Yesterday Movie Review: Sweet But Drab Homage to Beatles
Yesterday Movie Review: Sweet But Drab Homage to Beatles
"Yesterday" adapts all the clichés and plot manipulations of a rags-to-riches showbiz stormer's story.

Yesterday

Director: Danny Boyle

Cast: Himesh Patel, Lily James, Ed Sheeran

Imagine... what if there was no music of the Beatles in this world. It is a good way of approaching an icon's omnipresence in our universe. What if the plays of Shakespeare, the symphonies of Beethoven, the voice of Lata Mangeshkar or the performances of Meryl Streep were not with us? How drab life would be!

Not being a particularly fanatical follower of the Beatles' music, Danny Boyle's steadfast outpouring of giggly gush got a tad tedious for me. To its credit, however, the film never plunges into pedestrianism. It preserves a perky optimism till the end. And none perkier than Joel Fry, who plays the Beatles-fixated protagonist's sidekick. Fry is the sunshine of this sweet but drab aspirational saga.

The basic premise of the world losing memory of all the Beatles' songs during a 12-second global power outage is hard to accept. The heart is in the right place, but absurdities abound. What is a young brown Indian (or is he Pakistani) Jack Malik (Himesh Patel) doing singing rock and roll in London? It's like a jazz singer from New Orleans singing on the roads of Patna. Who would take him seriously?

Himesh Patel's Malik act is, at best, unassuming. He lacks screen charisma and it is hard to imagine nations of youngsters swooning over him just because he sings songs of the Beatles that no one recognises. The notion of plagiarism is thereby rendered puerile and futile.

It's even more difficult to accept the talented and pretty Lily James squandering her life and attention on this unlikely brown-skinned Beatles avatar.

Significantly the film makes no mention of Patel's cultural background. He is just a Beatles fan who chances on a trick to immortality. He could come from nowhere --- the archetypal Nowhere Man. The things that happen to him thereafter are a barrage of improbable episodes strung together with the eagerness of a child playing with building bricks in a sandpit. There is nothing that we don't know will happen.

It pretty much fell apart for me when Ed Sheeran (yes, Ed Sheeran!) showed up at Jack Malik's home as a fan of the aspiring singer's Beatles catalogue with an offer that Jack just can't refuse. While Jack and Ed confab casually in the cramped kitchen, Jack's dad (Sanjeev Bhaskar) walks in and says, "You look like Ed Sheeran."

Yes, that's how low the laughs fall. After a while, it feels like Himesh's Jack Malik is going through the entire repertoire of the Beatles' one number after the other as an audition for a movie about the Beatles, though not the one that we're watching.

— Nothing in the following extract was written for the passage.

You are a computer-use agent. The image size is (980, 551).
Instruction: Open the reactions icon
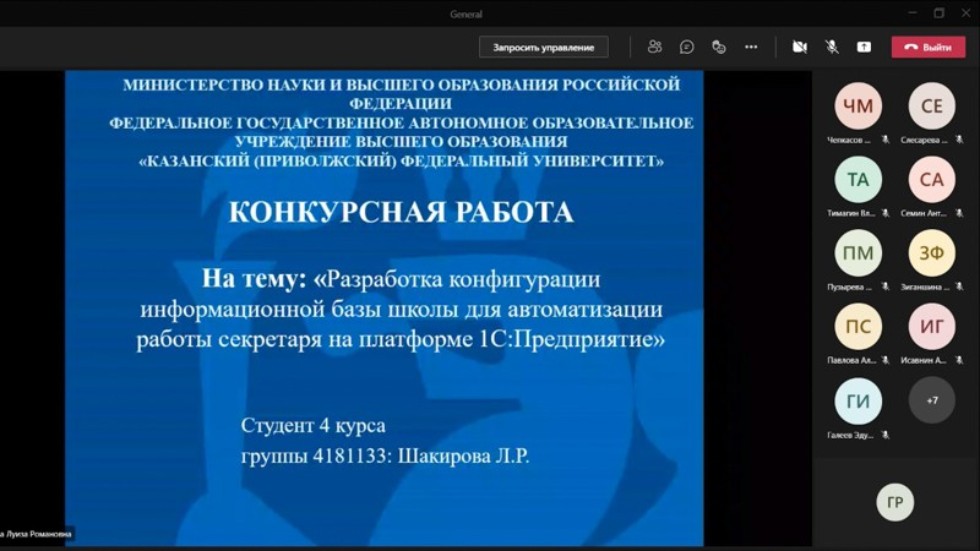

"Yesterday" adapts all the clichés and plot manipulations of a rags-to-riches showbiz stormer's story. By the time Jack Malik had to choose between Love and Fame (why must a successful man have to make that choice in every film?), the yawns had far exceeded the yums.

This is a film that won't appeal to generations that have not grown up revering the Beatles as the ultimate musical experience. As for those who adore the Liverpool 4, even they would be tempted to say, Let it be.